* **RECORDED DATA**:

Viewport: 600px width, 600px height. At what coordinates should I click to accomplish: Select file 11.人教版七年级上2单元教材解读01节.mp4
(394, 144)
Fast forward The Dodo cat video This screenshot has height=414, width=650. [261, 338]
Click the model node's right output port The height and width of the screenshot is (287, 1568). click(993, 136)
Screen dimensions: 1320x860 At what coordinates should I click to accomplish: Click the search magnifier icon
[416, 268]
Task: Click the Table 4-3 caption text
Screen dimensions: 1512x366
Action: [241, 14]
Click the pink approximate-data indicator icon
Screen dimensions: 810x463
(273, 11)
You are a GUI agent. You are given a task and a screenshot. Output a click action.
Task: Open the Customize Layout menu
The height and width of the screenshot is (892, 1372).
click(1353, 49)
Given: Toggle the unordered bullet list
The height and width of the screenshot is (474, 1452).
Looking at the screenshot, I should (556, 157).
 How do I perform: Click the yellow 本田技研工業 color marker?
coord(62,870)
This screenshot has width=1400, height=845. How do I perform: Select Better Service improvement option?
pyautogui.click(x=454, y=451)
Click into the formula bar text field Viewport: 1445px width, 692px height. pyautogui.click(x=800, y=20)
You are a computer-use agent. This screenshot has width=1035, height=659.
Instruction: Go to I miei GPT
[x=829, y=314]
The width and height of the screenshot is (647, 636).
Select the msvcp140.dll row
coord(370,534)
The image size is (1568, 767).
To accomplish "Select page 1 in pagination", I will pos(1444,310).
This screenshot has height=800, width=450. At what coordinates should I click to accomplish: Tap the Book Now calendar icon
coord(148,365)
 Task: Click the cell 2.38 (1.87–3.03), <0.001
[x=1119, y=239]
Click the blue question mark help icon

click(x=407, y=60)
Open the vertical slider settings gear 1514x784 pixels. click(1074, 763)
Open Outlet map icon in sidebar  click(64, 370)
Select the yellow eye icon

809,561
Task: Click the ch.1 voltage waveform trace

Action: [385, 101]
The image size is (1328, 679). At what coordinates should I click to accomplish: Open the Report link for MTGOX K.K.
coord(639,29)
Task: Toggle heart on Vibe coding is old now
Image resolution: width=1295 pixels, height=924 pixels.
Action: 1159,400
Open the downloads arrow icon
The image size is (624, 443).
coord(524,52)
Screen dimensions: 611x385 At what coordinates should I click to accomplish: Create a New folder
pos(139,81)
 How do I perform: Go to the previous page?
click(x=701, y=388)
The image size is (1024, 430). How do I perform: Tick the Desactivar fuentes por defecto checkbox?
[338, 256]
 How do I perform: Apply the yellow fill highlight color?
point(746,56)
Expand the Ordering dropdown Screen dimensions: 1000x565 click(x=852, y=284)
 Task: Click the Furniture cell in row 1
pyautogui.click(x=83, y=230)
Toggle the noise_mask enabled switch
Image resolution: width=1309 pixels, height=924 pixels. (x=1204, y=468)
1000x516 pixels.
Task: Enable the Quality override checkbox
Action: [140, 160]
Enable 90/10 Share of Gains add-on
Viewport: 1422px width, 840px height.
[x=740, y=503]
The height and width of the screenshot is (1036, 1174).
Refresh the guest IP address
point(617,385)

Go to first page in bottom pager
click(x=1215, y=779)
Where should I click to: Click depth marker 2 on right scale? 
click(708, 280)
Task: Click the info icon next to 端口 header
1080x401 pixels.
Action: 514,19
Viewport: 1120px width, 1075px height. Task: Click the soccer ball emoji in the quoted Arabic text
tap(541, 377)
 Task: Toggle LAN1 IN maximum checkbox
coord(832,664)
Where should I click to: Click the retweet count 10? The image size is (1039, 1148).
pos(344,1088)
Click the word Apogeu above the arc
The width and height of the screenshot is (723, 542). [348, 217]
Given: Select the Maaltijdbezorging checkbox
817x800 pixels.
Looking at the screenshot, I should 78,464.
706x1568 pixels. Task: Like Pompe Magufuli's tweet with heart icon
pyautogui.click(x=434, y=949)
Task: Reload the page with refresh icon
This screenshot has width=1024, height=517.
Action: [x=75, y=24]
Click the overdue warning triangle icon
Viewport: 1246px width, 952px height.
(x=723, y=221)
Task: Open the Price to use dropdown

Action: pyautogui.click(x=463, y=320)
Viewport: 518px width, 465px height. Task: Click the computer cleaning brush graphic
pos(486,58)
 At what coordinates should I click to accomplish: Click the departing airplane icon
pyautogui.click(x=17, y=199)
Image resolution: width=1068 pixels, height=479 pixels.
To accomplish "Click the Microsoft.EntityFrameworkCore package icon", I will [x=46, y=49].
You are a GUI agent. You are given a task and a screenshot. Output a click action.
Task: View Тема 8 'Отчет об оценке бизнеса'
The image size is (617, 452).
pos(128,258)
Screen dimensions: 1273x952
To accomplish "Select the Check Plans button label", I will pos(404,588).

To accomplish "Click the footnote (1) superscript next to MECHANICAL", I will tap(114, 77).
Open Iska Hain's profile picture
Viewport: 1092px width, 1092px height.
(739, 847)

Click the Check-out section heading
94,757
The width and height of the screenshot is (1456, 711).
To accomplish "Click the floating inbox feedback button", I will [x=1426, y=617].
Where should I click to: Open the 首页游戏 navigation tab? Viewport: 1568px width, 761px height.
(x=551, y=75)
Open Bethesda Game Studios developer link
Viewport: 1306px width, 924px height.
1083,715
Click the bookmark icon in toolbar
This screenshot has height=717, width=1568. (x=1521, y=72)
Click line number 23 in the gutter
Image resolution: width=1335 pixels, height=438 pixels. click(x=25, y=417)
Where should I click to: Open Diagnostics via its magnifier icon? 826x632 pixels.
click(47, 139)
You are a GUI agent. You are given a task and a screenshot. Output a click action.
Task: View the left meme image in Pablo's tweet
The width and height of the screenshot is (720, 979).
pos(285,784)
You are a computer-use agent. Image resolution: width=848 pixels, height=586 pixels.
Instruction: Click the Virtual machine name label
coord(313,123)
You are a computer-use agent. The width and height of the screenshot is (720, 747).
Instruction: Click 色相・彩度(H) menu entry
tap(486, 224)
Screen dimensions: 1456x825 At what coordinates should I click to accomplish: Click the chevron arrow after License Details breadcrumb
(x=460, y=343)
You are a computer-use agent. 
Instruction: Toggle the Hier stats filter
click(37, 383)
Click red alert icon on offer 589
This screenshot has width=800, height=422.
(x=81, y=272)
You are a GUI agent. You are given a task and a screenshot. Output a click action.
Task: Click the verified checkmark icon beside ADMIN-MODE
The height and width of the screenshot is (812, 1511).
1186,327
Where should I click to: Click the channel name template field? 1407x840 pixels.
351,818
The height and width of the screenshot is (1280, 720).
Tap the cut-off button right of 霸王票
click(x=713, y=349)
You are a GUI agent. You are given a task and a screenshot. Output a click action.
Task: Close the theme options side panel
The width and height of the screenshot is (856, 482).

* **ACTIVITY**: Exactly how many lines of the records above contain "next"? Please state only the number.

* **PROBLEM SOLUTION**: 2